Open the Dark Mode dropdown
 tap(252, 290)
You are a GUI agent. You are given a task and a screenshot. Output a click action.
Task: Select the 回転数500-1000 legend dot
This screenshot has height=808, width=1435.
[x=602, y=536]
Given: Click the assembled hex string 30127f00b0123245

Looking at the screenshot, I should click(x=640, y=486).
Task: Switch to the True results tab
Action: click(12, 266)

### Task description
Each record above is to be printed again exactly as written.

### Written response
Open the Dark Mode dropdown
 tap(252, 290)
You are a GUI agent. You are given a task and a screenshot. Output a click action.
Task: Select the 回転数500-1000 legend dot
This screenshot has height=808, width=1435.
[x=602, y=536]
Given: Click the assembled hex string 30127f00b0123245

Looking at the screenshot, I should click(x=640, y=486).
Task: Switch to the True results tab
Action: click(12, 266)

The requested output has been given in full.